The book also gives me a sense of nostalgia, as I read it pre Internet, when it was nearly impossible to actually hear any of the bands involved. At the time I was permanently skint, and £20 for an import of an album I’d never actually heard was big money in the mid 90s. It reminds me of a time when music wasn’t all immediate, when bands could still hold an air of mystery.
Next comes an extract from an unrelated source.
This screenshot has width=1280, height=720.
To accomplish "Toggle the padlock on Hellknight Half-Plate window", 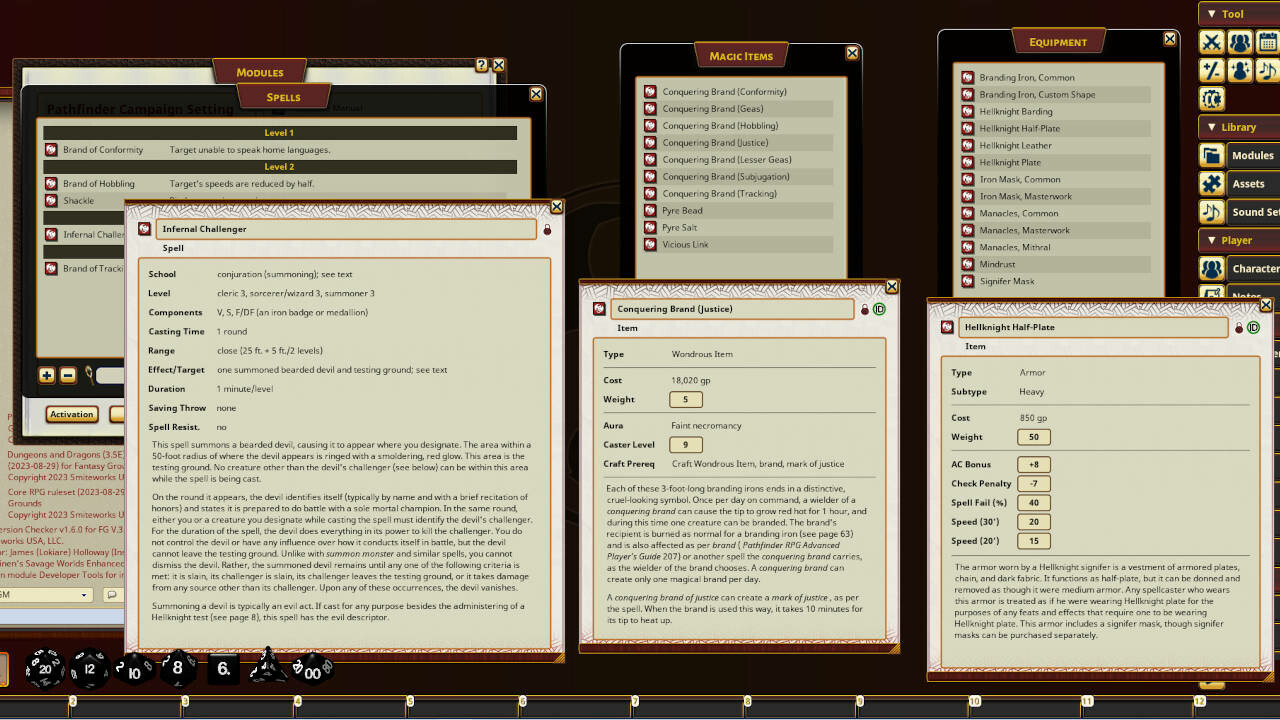I will tap(1238, 327).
As much as I like the immediacy of YouTube, I remember how it felt like a real quest to hear obscure music, how it took months of searching in ’89 to finally get a badly recorded tape of the Misfits ‘Legacy of Brutality’ and how important that made it feel. I’d agonise over whether of not to mail order Yeti by Amon Duul II, half fascinated by the description of its eastern-sabbath riffs, half panicked by the words ‘folk rock’. That the music described in the book has never disappointed me, and pretty much all of it is now there in my collection, listened too all the time, is testament to this book.
A GOOD LISTEN:
Part Chimp, Thriller.
When people find out I play in a band they always ask what sort of music it is, which is a natural enough question. The difficulty is describing the band without sounding like an arsehole. I’m not claiming that we’re some genre defying band, but to go on about being a fuzz-doom sci fi metal band with a sniff of shoe gaze and Hawkwind thrown in is just too much, so I stick with ‘heavy rock’.
This is usually followed by ‘You mean like Bon Jovi/Iron Maiden’ etc. It makes me realise that although very little of what I listen to is metal, a lot of it is heavy.
This album fits the bill perfectly, it’s unbelievably heavy in a way that no metal band could come close to, but it has absolutely nothing to do with that scene. The guitar tones are just massive, insanely fuzzy and bordering on being totally out of control. The songs are rammed with hooks and melody, yet avoid any conventional structure. Part Chimp are still the loudest band I’ve ever seen live and somehow they’ve managed to make records that sound every bit as loud, which is quite an achievement. It’s completely beyond me why this record wasn’t huge. An absolute classic.
A GOOD DRINK:
Pint of Smithwicks Ale
In the Hipster Age of corksniffing craft beer freaks, this is probably a very uncool beer to drink. I don’t know if you can get it outside of Ireland. It’s kind of seen as an auld lads pint, and for people who can’t handle Guinness. I’m both of those things now, so I’m very comfortable with that.